# EJERCICIO A:
Devuelve sin ningún cambio las líneas del listado, desde la que contiene "Click Restore Defaults" hasta la que contiene "(x=619, y=36)", ambas incluidas.

La lamparita se encendió diez segundos después porque yo, accidentalmente, me apoyé sobre la tecla.

lunes, 21 de agosto de 2006

Un lector del más allá

A las 8:48 del lunes pasado mi amigo Javier se suicidó.

La primera imagen que vino a mi mente, cuando escuché la noticia, fue la luz del amanecer difundida a través del ventanal de su departamento en el piso doce. No puedo creer que en esa mañana luminosa se haya levantado a las siete y media, haya desayunado café con leche, tostadas con manteca, se afeitara, lavara su cara, encendiera la televisión para ver el programa de Bonelli, se pusiera una camisa blanca, una corbata, pantalón de vestir, zapatos lustrados y luego se colgara de una soga.

Los peritos cuentan una historia aterradora. Primero probó poniendo la soga en la ducha. Puso un banquito al que luego pateó. Cuando hizo esto, la ducha se desprendió de la pared y él cayó al piso. Se fisuró el brazo izquierdo y se rompió la nariz. Así, sangrante y maltratado, caminó unos metros y volvió a colgar la soga alrededor de la lámpara del comedor. Corrió la mesa, se paró sobre una silla y la pateó. Estuvo colgado quince minutos con la tráquea sofocada, pero sin perder la conciencia. La soga se desató y él cayó al piso dándose un fuerte golpe en la cara, rompiéndose aun más la nariz ya rota. Respiró con dificultad durante veinte minutos más. Quizás trató de moverse o de llamar a alguien, porque apareció a un metro y medio de la lámpara, cerca del teléfono. En el piso, antes de morir, se orinó y defecó.

La muerte de una persona joven provoca en sus conocidos, lejanos y cercanos, un misticismo inusual. Javier murió en Buenos Aires, a ochocientos kilómetros de mi vida. No lo pude ayudar. Nunca sabré por qué una persona que jamás ha pensado en la muerte decide que hoy es el día. Hoy, justo hoy, después de este café y no antes. Con la convicción de ir hasta el final, de no desistir en el primer intento. Una persona que –entiéndase bien- hace unos minutos sólo pensaba en el tránsito de la mañana fría en Buenos Aires, en el olor a limpio de la camisa blanca, en el brillo de los zapatos seguramente nuevos. Éste Javier que hace unos minutos coló la leche y untó las tostadas, no parece el mismo que, minutos después, insistió en rematarse, buscándole una macabra revancha a la soga.

[Entradas sobre coordenadas de destino]
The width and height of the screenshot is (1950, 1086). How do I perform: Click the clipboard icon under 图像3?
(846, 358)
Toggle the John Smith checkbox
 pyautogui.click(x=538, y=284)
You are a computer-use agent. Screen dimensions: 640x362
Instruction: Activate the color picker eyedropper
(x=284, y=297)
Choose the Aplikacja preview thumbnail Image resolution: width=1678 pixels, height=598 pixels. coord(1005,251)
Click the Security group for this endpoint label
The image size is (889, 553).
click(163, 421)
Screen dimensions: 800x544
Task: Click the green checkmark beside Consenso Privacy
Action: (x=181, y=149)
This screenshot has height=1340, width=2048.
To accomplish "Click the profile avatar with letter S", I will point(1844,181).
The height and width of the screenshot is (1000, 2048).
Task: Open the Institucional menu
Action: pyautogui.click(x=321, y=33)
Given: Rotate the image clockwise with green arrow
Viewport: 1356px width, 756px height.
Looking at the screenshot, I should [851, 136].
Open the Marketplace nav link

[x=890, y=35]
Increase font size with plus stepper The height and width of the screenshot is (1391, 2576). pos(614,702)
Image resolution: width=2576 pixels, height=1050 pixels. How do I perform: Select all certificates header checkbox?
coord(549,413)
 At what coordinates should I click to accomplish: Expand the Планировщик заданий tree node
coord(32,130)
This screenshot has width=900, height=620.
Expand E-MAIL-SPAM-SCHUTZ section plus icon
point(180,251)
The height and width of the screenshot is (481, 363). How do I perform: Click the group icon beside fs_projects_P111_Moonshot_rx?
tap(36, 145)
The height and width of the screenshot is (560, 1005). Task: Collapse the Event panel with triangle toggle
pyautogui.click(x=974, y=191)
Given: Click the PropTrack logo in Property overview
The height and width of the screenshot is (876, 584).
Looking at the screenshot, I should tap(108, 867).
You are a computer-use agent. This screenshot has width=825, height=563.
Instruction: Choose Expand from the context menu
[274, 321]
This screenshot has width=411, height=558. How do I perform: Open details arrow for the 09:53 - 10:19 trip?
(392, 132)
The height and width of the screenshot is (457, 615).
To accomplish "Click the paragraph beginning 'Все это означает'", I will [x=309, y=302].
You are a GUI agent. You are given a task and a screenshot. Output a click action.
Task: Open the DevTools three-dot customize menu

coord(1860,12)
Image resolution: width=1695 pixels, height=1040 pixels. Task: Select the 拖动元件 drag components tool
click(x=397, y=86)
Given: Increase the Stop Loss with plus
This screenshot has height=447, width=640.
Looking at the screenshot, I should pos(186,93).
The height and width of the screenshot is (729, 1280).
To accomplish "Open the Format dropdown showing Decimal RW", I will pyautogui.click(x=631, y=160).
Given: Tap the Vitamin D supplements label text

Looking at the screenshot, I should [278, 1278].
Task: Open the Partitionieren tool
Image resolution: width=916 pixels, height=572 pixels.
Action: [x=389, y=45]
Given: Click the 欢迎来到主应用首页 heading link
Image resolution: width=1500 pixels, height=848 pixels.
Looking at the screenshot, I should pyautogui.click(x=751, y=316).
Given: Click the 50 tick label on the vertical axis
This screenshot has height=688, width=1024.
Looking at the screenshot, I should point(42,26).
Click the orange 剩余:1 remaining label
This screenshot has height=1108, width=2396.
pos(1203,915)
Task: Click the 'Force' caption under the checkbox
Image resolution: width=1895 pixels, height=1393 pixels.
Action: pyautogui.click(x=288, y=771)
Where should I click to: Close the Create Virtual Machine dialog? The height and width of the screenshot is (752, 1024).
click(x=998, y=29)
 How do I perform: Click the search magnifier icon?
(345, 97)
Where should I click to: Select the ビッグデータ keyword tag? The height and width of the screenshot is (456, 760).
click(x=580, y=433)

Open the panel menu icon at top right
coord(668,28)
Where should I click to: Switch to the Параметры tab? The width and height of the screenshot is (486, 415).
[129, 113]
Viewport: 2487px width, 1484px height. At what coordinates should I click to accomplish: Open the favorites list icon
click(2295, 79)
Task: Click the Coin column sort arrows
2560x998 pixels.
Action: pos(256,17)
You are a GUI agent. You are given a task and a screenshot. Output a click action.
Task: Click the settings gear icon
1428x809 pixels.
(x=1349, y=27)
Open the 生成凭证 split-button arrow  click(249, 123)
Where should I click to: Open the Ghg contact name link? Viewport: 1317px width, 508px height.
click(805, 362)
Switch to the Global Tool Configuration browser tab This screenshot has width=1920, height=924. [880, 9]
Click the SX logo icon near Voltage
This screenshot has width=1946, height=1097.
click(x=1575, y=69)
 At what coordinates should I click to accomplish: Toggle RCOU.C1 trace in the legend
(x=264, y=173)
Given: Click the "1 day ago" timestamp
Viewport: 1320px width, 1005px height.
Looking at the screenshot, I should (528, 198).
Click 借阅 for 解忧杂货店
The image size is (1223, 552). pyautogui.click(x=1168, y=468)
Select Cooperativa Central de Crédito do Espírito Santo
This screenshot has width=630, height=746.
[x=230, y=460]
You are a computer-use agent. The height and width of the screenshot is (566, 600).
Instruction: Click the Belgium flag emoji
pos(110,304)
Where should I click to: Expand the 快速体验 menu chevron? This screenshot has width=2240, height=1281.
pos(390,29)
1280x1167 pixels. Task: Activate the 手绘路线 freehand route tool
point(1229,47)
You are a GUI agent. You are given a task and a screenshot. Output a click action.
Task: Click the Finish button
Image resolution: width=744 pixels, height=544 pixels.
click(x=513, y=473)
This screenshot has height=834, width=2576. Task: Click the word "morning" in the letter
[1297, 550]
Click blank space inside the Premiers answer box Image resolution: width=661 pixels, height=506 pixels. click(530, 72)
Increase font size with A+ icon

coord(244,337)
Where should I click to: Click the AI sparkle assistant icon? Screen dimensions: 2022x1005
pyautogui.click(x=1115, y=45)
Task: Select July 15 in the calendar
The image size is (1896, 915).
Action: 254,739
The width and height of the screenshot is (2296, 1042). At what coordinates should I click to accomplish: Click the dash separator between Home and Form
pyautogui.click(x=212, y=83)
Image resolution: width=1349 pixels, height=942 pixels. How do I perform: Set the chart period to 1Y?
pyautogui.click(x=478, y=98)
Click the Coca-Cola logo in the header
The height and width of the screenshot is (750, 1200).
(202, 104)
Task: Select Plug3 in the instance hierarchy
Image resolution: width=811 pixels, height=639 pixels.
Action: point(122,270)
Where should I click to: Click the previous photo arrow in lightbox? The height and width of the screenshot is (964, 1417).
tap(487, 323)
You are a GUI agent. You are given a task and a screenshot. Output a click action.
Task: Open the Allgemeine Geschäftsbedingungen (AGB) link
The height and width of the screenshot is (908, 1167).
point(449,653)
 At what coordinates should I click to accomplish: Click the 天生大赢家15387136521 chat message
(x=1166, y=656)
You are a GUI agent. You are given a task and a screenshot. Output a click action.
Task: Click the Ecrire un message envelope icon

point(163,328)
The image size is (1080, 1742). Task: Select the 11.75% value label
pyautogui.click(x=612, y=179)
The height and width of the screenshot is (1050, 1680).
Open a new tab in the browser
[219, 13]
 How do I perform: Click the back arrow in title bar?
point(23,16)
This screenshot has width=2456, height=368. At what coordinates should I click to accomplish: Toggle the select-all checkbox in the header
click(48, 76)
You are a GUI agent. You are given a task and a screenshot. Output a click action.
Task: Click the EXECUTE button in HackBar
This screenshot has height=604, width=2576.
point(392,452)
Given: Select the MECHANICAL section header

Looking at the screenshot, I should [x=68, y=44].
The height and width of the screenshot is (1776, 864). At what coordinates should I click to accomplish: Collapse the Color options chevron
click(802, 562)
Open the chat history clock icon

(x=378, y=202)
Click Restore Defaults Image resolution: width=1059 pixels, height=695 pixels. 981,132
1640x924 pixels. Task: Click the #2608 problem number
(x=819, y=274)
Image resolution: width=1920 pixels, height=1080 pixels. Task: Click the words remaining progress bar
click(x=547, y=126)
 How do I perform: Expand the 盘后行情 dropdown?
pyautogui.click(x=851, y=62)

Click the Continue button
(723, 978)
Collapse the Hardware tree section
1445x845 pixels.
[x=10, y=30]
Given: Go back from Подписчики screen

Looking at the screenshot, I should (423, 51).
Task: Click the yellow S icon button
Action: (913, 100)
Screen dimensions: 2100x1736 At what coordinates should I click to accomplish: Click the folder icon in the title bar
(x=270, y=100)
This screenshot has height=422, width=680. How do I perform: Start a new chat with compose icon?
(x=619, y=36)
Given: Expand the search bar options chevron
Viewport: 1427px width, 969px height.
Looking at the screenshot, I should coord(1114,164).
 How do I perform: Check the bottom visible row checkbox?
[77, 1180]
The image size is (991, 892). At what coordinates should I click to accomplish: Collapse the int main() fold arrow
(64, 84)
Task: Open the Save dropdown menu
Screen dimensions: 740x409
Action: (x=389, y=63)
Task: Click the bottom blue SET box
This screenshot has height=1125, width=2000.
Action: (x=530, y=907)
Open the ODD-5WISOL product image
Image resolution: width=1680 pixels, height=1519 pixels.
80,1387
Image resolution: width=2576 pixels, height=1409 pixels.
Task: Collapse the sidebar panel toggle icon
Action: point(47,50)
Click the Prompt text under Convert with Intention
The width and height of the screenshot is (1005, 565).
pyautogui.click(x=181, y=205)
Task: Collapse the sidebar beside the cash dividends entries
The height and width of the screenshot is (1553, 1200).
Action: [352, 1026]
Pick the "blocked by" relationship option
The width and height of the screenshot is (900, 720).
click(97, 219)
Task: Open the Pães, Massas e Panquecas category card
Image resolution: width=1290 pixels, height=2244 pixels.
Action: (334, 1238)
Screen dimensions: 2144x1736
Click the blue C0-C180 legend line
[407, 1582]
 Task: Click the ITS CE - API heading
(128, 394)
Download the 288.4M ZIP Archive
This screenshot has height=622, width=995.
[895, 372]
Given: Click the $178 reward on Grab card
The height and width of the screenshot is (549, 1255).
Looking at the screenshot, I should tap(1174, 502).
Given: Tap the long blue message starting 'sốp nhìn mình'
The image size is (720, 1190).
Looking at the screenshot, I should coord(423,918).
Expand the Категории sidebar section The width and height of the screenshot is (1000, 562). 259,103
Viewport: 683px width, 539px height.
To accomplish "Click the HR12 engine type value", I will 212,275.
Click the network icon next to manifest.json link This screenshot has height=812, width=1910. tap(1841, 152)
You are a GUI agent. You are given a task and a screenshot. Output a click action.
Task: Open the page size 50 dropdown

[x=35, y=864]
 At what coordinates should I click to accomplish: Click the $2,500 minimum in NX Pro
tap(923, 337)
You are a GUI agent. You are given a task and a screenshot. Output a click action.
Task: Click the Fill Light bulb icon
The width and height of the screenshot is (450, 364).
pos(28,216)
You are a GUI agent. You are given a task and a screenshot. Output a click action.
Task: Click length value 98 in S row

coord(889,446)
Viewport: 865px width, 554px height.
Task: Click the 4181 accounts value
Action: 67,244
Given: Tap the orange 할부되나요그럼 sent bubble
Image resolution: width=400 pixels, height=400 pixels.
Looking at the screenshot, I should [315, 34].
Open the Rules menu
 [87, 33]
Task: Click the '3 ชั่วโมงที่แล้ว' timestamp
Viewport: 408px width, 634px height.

# EJERCICIO B:
Reescribe el fragmento del texto que va desde "Un lector del" hasta "de una soga.", cambiando "café con leche" por "té con leche".

# RESULTADO DEL EJERCICIO A:
Click Restore Defaults Image resolution: width=1059 pixels, height=695 pixels. 981,132
1640x924 pixels. Task: Click the #2608 problem number
(x=819, y=274)
Image resolution: width=1920 pixels, height=1080 pixels. Task: Click the words remaining progress bar
click(x=547, y=126)
 How do I perform: Expand the 盘后行情 dropdown?
pyautogui.click(x=851, y=62)

Click the Continue button
(723, 978)
Collapse the Hardware tree section
1445x845 pixels.
[x=10, y=30]
Given: Go back from Подписчики screen

Looking at the screenshot, I should (423, 51).
Task: Click the yellow S icon button
Action: (913, 100)
Screen dimensions: 2100x1736 At what coordinates should I click to accomplish: Click the folder icon in the title bar
(x=270, y=100)
This screenshot has height=422, width=680. How do I perform: Start a new chat with compose icon?
(x=619, y=36)

# RESULTADO DEL EJERCICIO B:
Un lector del más allá

A las 8:48 del lunes pasado mi amigo Javier se suicidó.

La primera imagen que vino a mi mente, cuando escuché la noticia, fue la luz del amanecer difundida a través del ventanal de su departamento en el piso doce. No puedo creer que en esa mañana luminosa se haya levantado a las siete y media, haya desayunado té con leche, tostadas con manteca, se afeitara, lavara su cara, encendiera la televisión para ver el programa de Bonelli, se pusiera una camisa blanca, una corbata, pantalón de vestir, zapatos lustrados y luego se colgara de una soga.